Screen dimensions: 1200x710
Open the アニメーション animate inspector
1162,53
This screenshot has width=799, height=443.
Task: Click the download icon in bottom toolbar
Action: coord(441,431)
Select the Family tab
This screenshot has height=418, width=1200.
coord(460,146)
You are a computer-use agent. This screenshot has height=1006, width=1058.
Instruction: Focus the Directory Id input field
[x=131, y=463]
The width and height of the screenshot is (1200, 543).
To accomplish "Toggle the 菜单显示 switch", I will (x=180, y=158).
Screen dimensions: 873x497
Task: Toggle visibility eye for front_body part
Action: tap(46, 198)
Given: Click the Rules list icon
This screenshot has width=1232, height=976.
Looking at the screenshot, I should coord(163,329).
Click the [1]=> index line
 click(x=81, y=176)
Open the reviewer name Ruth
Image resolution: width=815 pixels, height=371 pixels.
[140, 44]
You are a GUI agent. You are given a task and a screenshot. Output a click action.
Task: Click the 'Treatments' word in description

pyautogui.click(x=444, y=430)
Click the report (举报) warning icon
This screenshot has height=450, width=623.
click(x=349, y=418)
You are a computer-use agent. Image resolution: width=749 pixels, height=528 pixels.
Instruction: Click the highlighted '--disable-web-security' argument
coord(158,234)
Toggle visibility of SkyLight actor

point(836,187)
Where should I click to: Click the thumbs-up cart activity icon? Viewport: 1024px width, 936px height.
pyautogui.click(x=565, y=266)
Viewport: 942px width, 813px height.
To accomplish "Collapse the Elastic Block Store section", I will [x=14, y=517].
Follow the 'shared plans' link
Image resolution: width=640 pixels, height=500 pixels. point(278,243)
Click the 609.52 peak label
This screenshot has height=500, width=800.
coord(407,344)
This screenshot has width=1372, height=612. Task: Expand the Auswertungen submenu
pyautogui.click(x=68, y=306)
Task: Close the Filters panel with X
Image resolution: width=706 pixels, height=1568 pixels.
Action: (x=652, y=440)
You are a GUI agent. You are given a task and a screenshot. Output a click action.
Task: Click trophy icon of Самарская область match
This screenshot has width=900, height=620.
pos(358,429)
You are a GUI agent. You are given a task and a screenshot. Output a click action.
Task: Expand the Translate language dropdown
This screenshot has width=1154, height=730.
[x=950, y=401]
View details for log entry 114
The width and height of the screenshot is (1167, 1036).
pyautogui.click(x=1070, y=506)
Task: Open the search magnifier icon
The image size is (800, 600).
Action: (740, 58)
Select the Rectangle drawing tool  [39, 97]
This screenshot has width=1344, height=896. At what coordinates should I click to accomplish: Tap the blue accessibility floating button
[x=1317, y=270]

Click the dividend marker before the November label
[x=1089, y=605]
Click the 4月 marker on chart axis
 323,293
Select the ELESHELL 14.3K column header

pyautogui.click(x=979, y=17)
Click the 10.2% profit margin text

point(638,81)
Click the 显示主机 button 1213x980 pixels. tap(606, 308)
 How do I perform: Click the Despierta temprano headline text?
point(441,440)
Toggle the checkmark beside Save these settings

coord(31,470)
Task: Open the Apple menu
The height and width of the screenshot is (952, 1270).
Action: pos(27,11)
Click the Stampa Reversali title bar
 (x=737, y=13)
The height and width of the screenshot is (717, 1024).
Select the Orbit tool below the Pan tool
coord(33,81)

···

_ACTION ITEM_
Among the lines of the material above, find those with the word "computer". Copy each one.

_ANSWER BOX_
You are a computer-use agent. This screenshot has height=1006, width=1058.
You are a computer-use agent. Image resolution: width=749 pixels, height=528 pixels.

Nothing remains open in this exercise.